- **Selected excerpt**
I have had this happen before. More than once, is all that I will say. I call it “heart-raped”, because it is the only term I can come up with that explains how it feels to have my heart, my emotions, so violently violated. When someone comes along, who, in the beginning appears to be everything and everyone I’ve been waiting for, and, upon finding out this fact, begins the process of such a violation, it happens so insidiously one is barely aware of it, until it’s too late, and you find that, you have indeed, been heart-raped.
I swore that I would never, ever allow myself to be violated so sadistically again, after the last time. My lover/Master of 4 years, in whom I had invested so much of myself that I became hopelessly addicted to him, raped my heart visciously, over and over again. It was akin to being thrown into a garbage can, and the can became more full of garbage with each time, until I would become wretchedly sick, towards the end of things, until there was just no more room, for any more pain. There was nothing left of “me”. I was gone, my soul sucked dry, by an emotional vampire, taking from me, what he needed to feed his own narcisstic ego, ever using me as his “donor” to deliver to him doses of power, which, of course, were superficial and false, as they did not come from within himself. People like this, are just too fucking lazy to generate their own, so they continuously take from others, what they cannot, or rather, will not manufacture for themselves.
I would take a physical beating any day, over this kind of abuse. It would be far less painful, and much quicker to heal. I have come to realize, that I was programmed, early in my life, to accept lies, belittlement and depreciation, as ‘normal’. It is not, and somewhere deep inside we inherently know this, but draw those who will most likely treat us this way, nevertheless, becoming magnets for these parasites.

- **What this exercise asks**
1. Answer these questions using the essay on emotional abuse:
(a) What term does the writer use for having their heart and emotions violently violated?
(b) For how long was the writer with the lover/Master?
(c) What would the writer take any day over this kind of abuse?
2. Write the next few paragraphs of the essay on emotional abuse, picking up right after its final sentence.

[Entries for locating words and elements]

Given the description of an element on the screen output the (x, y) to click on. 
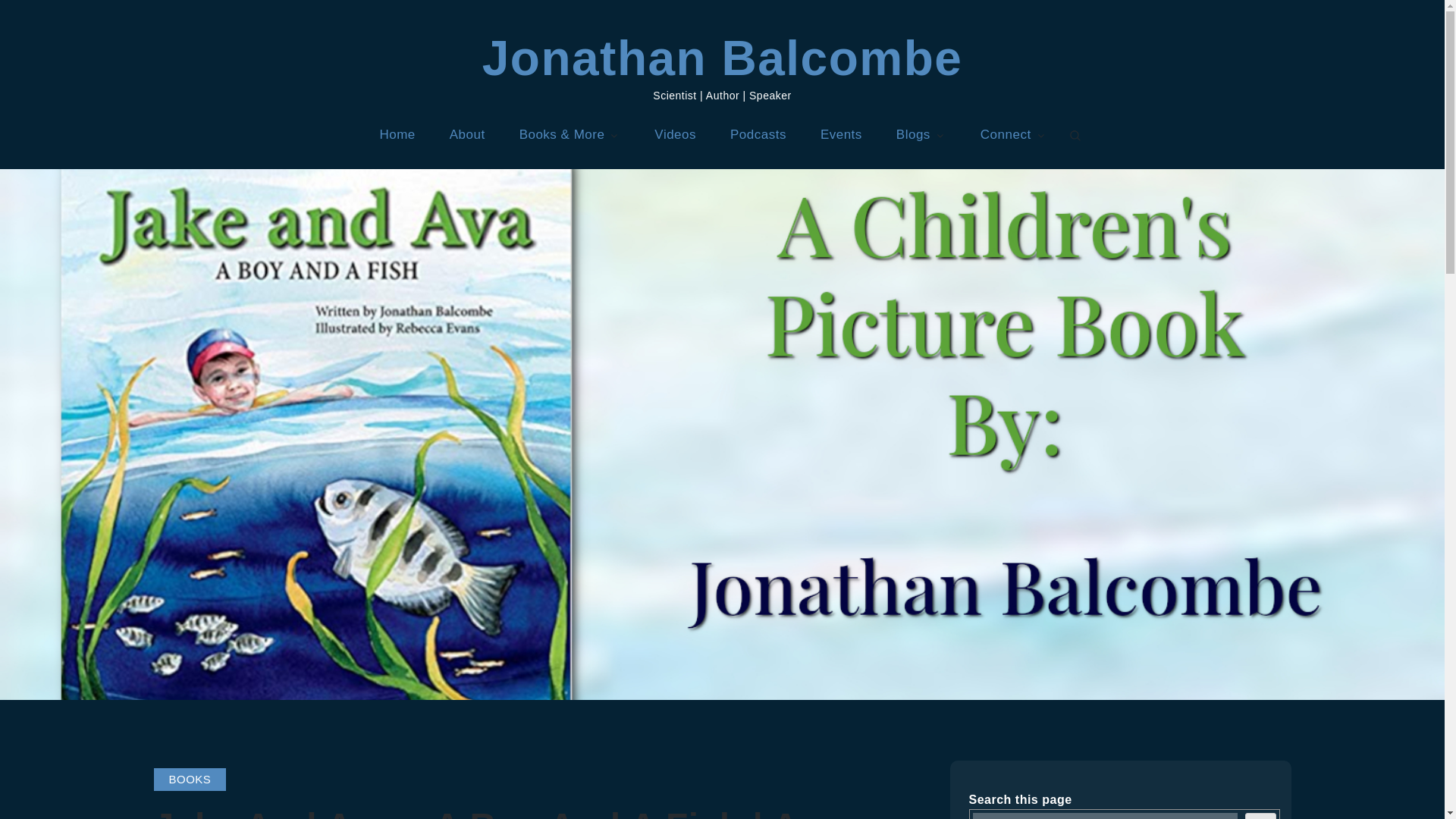
Podcasts (758, 134)
Connect (1013, 134)
Videos (675, 134)
Blogs (920, 134)
Events (841, 134)
About (466, 134)
BOOKS (189, 779)
Jonathan Balcombe (721, 58)
Home (396, 134)
Given the description of an element on the screen output the (x, y) to click on. 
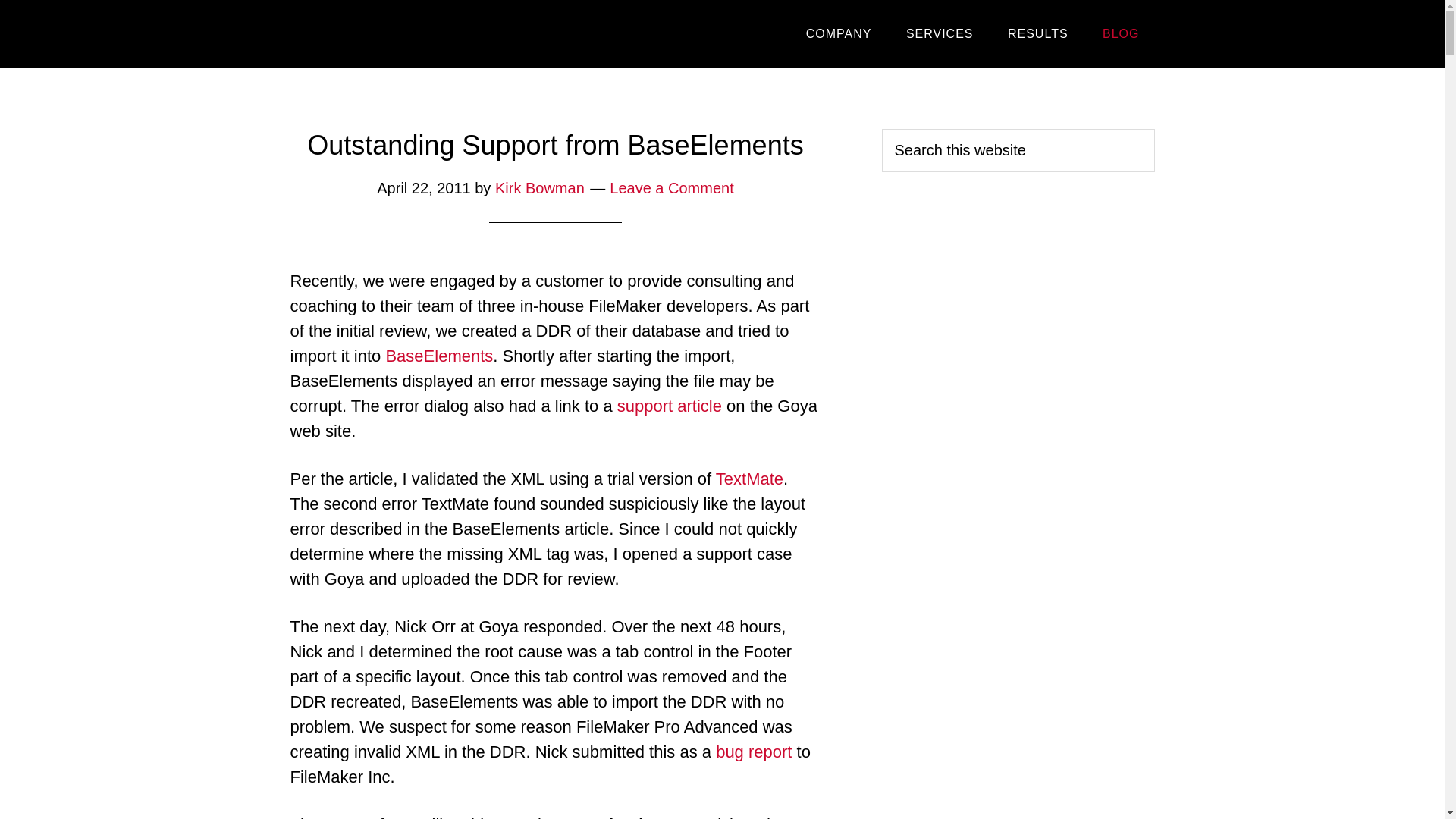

- **In response**
1.
(a) "Heart-raped"
(b) 4 years
(c) A physical beating

2.
For as long as I can remember, my uncle, who was my favorite aunt’s husband, molested me everytime he got anywhere near me, and the backs of my parents and any others around, were turned, even momentarily. This bastard had his hands up my shirt and/or down my pants at every opportunity, and when I was about 11 years old, I began to feel physically ill everytime he was around. I finally told my mother, who was clueless, when during one of their visits to our house, I was so fearful of him that I had barracaded myself in my room, by pushing a heavy dresser in front of my door, to keep him out. To this day, I don’t know how in the hell I did it, for it was a very heavy piece of furniture, but that’s how determined I was that he would keep his fucking hands off me. When my mother tried to open my door, and upon finding it blocked, demanded I let her in. I used all the strength I had in my little body, to push that dresser back and let her in. Of course, she wanted to know why I had done such a thing, as our house was an “open-door” home. She sat on my bed with me, and I poured it all out, every bit of it, letting her know just what this pedophile had been up to for all these years, literally all of my life. I remember crying and crying, I could not stop, as I finally got this out.
I remember feeling so scared, after all was said, because my father was well-known for having a “black rage” temper, which is what the Irish call this state, where someone goes so ballistic with rage, they just “black out” and usually don’t even remember whatever damage they’ve done until long after the episode and someone tells them. I thought that for sure, within the next few minutes, my uncle would be beaten to death, when my mother told my father of this.
Strangely, to me, at least, nothing happened. I was so confused by this I didn’t know what to do, and wondered why my mother had not told my father. I just did not understand why. (to be continued…)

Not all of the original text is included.